Dataset items
>>

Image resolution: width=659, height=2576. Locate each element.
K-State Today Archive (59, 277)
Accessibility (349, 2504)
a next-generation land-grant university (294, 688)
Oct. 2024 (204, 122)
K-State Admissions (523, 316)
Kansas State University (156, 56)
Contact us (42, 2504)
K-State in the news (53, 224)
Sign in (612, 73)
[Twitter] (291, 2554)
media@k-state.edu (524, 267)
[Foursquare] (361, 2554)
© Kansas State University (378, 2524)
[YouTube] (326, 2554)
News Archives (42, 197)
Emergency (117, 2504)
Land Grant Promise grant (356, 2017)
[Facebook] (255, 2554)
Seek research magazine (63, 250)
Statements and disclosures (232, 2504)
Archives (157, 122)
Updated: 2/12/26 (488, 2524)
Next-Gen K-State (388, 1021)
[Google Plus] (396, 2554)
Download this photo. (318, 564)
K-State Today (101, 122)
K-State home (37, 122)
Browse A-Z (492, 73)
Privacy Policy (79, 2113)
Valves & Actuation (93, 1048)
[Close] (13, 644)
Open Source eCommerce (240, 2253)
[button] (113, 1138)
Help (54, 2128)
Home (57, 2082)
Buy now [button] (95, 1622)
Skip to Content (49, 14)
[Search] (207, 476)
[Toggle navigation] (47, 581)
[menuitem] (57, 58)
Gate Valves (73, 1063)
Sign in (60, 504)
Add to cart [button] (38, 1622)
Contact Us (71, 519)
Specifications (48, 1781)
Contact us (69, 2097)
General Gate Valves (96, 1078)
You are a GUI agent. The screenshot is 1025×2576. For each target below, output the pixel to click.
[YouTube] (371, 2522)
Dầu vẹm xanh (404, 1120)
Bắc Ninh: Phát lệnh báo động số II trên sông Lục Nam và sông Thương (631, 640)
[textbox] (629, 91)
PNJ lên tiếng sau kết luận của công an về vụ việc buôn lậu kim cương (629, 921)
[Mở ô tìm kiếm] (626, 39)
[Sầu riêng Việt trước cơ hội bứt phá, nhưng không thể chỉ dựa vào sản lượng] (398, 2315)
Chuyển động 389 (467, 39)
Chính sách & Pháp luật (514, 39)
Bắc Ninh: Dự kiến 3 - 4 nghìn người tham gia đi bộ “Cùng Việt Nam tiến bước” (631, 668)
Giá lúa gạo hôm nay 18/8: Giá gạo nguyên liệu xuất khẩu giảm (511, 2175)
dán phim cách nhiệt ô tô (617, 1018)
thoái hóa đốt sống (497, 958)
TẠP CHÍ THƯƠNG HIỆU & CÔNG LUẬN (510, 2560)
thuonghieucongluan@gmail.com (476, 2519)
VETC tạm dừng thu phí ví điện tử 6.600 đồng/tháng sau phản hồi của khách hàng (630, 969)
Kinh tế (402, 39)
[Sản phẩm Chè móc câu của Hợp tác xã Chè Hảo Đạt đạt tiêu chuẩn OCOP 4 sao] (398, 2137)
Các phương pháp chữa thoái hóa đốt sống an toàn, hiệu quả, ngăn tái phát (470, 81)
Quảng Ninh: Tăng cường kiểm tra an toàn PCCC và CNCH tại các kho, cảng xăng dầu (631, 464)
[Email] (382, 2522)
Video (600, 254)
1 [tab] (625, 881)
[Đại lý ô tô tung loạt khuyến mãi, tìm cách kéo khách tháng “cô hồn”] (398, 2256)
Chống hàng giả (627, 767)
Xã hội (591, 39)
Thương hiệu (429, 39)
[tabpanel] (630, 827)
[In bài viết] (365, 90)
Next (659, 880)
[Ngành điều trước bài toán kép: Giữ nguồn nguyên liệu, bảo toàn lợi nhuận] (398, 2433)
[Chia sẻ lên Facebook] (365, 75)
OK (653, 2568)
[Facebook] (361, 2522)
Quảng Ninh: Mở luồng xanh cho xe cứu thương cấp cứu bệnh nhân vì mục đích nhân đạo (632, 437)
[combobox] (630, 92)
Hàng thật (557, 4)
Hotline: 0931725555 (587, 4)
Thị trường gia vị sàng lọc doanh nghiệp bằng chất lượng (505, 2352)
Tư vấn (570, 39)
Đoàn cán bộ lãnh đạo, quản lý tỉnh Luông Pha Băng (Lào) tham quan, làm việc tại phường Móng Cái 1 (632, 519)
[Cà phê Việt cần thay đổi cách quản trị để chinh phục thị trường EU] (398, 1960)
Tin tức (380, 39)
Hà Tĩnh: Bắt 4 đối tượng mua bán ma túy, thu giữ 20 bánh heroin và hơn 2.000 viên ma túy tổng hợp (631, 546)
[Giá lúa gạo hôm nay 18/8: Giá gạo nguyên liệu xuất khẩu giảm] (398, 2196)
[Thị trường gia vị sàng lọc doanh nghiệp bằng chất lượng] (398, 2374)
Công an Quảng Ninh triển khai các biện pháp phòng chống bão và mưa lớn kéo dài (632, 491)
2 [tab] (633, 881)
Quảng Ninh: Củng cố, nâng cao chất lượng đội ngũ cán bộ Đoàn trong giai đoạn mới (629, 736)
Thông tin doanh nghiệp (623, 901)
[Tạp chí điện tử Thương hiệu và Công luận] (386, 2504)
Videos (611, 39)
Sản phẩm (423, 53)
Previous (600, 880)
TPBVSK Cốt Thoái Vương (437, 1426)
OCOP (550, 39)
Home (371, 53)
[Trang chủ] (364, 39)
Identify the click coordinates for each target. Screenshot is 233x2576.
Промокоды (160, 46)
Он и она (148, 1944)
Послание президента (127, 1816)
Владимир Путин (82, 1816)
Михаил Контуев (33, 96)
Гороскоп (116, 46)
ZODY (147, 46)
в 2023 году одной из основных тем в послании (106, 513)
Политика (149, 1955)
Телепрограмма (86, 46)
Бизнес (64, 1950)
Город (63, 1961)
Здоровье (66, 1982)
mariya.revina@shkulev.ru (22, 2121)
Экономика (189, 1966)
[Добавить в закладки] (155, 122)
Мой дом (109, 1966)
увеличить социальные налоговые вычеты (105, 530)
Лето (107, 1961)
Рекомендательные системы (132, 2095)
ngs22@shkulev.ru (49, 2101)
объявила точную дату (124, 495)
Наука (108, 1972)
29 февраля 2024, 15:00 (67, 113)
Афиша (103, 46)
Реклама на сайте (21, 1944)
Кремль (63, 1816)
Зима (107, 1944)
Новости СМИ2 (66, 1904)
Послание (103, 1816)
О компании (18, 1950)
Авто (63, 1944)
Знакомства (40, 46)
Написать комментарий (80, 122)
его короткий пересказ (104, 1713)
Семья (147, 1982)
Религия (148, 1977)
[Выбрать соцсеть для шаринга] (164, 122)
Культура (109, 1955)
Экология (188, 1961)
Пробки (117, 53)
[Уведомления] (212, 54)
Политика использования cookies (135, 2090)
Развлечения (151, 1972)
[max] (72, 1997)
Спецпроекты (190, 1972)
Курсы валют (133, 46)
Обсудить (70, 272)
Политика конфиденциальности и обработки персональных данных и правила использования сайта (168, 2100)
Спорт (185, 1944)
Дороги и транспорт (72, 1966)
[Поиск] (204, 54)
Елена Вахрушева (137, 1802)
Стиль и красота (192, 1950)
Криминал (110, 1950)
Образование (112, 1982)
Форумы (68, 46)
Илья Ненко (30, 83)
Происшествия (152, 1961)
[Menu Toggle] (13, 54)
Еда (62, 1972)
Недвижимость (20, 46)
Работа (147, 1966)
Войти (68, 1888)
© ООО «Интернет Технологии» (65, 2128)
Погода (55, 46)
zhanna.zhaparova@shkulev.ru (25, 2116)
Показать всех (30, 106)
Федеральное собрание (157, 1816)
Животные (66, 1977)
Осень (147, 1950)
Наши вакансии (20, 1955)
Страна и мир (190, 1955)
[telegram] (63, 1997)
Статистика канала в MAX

<<

● TASK BRIEF: Tally every line of the data that holds the word "Ninh" and write the count alone.

● WORKED SOLUTION: 6